Mia’s desire to have a little girl was recently sparked once again by a chance comment her husband made over a glass of wine. “Until about six months ago we were both pretty adamant we weren’t going to have another child because we had our children so close … it’s been a pretty full on few years, having two boys a year and a half apart,” she says.
“And then, about three or four months ago, my husband, who has since had a vasectomy, he goes, ‘I have to tell you something’. I went ‘OK, what?’ and he says ‘On a few occasions recently I’ve been thinking about how much I want a little girl’.
Mia says since then she’s been ‘consumed’ by the possibility and has done some significant research into how she can make it happen, discovering along the way the process of sex selection via IVF. “I googled it and found that you can’t do sex selection in Australia and there are only a few places around the world that do offer it.”
So will she, like thousands of other Australian families have done before her, invest in going overseas to Greece, the USA or UAE to make the dream of having a child of a preferred gender come true?

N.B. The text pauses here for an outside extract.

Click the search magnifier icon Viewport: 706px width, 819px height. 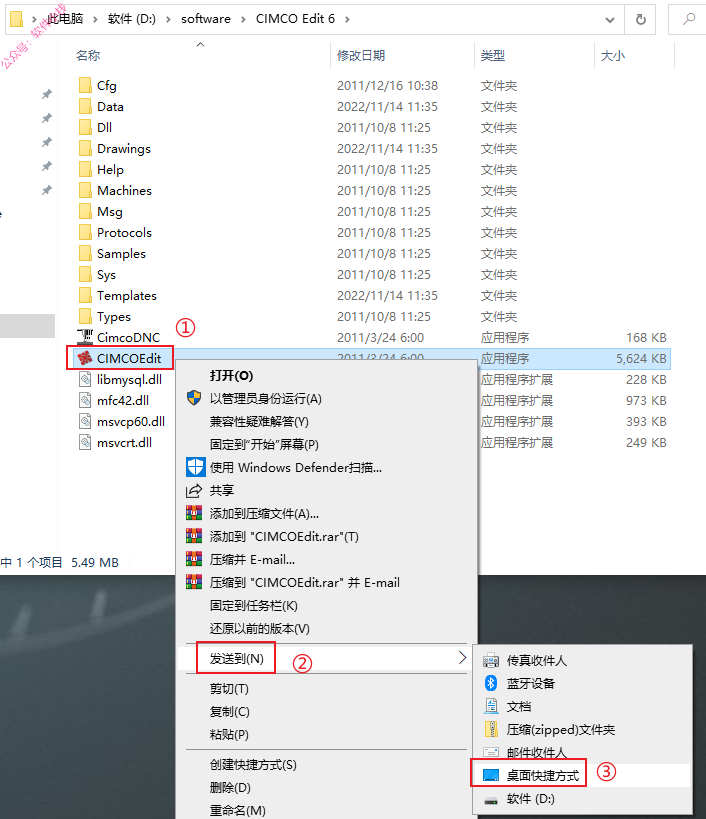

Right now, Mia says she’s reluctant – not because of the substantial costs involved in making it happen but for the physical and emotional toll it may have on her and her young family.
“I think it’s such a huge thing to do to your body and then it’s in a foreign country, with foreign doctors, procedures and processes of doing things and you still don’t have a guarantee that it’s going to work,” she explains.
“Putting so much pressure on it and going overseas and then it might not work, I think it would be devastating. For us we’d have to bring our kids or leave them at home with our family and it’s just such an added pressure on everyone around you that I just don’t think I would do it for that reason. There’s just so many unknowns overseas.”
Possibility for change
Mia’s sons, aged three and four years. Photo: Supplied.
In the meantime, Mia is waiting hopefully for the release this year of the much-anticipated review of the National Health and Medical Research Council (NHMRC)‘s Assisted Reproduction Technology (ART) guidelines. Among other things, the Australian Health Ethics Committee (AHEC) are currently reviewing Australia’s sex selection ban on the use of sex selection technology for non-medical reasons.
And if the ban isn’t lifted? “I think I’ll probably research a lot more into doing it overseas but I really hope it doesn’t come to that,” she says.
“Why can’t we do it here, for people like me and those with way more kids than I have that just keep trying naturally and putting so much financial and emotional pressure on themselves … I don’t understand why they haven’t let it happen yet.”
But Dr Hendl sees things very differently. “If the ban on sex selection is lifted in Australia, it will send out a message that creating children to fit stereotypical gender roles is acceptable and desirable,” she says. “In my view, in a democratic society, a child’s sex should not determine whether a chid is wanted or not.”
The Australian Health Ethics Committee (AHEC) at the National Health and Medical Research Council (NHMRC) are currently reviewing Assisted Reproduction Technology (ART) guidelines in clinical practice and are expected to release their decision some time this year.
*Mia’s name has been changed and the names and location of her family omitted at the interviewee’s request.